A Peachtree City man who lost his wallet is glad to have it back, even if it took 77 years.
Roy Rotz lost his wallet in California in 1941. How it ended up in Europe during World War II aboard a Royal Air Force bomber is quite a story.
Roy Rotz was deep in the belly of a British bomber on an assembly line at Douglas Aircraft in Santa Monica, California when his wallet slipped from his pocket.
Now he is 100 years old and remembers that day like it was yesterday. He was an electrical inspector whose job was to climb through the plane's narrow spaces.
"I looked in every one of the airplanes I worked on and couldn't find it. No luck," Rotz said.

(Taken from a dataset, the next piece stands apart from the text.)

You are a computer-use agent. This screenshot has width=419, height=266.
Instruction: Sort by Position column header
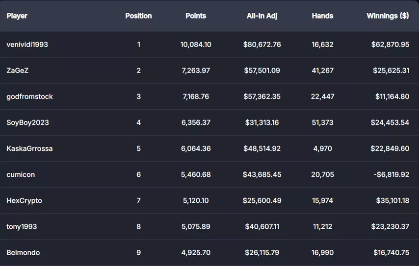pos(138,16)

Edgar Warren Birds not only found the wallet but held onto it for decades and even passed it on to relatives when he died.
Birds had been in the Royal Air Force in Derbyshire England during the war, according to Roy's family. How and when he found it, we don't know. But Birds' family says it was passed down two more generations after his death.
His granddaughter Diane MacKinnon of Scotland located Rotz's family on the internet thinking he'd be long deceased by now.
"She was shocked...she didn't know her grandfather because he passed away a few decades ago," Cindy Williams, Rotz' daughter said. "So she was hoping that my 'DD' had somehow known her grandfather. But that wasn't the story,"
Rotz still gets around pretty well. He lives in Arbor Terrace, a senior living community in Peachtree City and will celebrate his 101st birthday this December.
Inside that wallet was Roy's driver's license. He'd just gotten out of the Navy, so his address was the USS Phoenix which was not much help in returning the wallet.
"We are just really thankful to this family for getting the wallet and the documents to us," Williams said.
"I wonder about that. Why would he keep a strange wallet? Keeping it and passing it on to his son and daughter. I can't imagine someone doing that," Rotz said.
Rotz said he plans to pass it down to his family too, along with the great story that goes with it.